WHAT YOU ARE ASKED TO DO
Count the lines of the records that contain the string "Crypto", and give only that number.

Some records
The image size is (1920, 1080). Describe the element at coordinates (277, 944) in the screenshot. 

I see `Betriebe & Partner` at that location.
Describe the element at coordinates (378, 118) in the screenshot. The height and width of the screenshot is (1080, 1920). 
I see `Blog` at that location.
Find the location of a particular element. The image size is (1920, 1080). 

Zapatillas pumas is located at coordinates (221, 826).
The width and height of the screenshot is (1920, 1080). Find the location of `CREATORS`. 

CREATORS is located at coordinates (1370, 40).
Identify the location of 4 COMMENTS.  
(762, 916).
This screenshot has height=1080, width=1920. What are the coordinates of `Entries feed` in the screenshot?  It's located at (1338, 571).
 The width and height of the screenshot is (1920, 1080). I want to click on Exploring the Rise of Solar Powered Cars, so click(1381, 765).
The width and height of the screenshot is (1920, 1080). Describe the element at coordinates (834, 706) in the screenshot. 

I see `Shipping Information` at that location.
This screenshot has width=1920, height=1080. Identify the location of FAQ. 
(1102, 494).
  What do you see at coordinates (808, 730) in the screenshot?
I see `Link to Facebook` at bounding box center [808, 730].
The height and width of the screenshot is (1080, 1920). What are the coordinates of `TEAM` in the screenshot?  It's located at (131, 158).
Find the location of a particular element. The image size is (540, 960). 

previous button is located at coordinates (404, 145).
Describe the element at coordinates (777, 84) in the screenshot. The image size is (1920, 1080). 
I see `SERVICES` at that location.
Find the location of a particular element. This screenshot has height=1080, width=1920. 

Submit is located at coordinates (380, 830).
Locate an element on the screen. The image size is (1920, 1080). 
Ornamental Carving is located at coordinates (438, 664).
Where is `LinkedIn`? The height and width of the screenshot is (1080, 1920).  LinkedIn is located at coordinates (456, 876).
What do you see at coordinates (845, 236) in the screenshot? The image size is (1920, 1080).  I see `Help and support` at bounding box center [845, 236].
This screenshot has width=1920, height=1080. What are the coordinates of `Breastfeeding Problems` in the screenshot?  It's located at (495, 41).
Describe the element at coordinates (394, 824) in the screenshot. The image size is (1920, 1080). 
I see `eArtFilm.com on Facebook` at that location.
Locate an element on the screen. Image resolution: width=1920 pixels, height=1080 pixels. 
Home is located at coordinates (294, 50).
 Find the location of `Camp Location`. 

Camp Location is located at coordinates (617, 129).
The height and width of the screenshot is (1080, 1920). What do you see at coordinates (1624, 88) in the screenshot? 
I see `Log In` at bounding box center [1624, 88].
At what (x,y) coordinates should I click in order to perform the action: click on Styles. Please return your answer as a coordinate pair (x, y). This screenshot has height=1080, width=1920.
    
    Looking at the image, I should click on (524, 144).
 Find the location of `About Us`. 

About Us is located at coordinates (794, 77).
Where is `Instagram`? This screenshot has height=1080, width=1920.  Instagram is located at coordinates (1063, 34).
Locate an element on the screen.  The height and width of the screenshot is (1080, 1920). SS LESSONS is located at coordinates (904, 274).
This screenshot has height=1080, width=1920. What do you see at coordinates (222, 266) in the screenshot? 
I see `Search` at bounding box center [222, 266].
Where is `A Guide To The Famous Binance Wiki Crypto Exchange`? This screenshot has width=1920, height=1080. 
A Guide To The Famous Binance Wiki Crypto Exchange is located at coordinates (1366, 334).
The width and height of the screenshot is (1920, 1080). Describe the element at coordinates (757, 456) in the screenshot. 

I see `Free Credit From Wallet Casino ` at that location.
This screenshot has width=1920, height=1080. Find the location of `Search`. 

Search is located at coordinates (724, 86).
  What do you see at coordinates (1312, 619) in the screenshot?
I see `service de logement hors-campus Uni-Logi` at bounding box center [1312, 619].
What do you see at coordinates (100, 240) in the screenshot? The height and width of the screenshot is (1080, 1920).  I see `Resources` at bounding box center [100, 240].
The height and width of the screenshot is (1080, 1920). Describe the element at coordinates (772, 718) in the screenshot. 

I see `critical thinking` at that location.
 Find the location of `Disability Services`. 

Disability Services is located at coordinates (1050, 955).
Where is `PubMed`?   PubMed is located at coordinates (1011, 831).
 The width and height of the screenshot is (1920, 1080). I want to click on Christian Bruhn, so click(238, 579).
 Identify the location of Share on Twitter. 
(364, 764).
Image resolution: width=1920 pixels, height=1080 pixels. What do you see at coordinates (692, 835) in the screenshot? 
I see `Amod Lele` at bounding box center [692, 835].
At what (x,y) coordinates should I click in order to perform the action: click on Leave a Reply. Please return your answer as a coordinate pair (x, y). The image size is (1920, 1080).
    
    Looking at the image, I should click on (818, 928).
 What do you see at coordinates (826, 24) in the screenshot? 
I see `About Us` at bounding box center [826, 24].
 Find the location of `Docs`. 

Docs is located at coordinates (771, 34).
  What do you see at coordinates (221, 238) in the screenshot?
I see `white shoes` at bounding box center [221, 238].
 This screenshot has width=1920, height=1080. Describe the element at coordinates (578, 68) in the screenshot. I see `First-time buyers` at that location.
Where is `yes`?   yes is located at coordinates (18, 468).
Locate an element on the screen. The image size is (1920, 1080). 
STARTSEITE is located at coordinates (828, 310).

ANSWER FOR THE TASK
2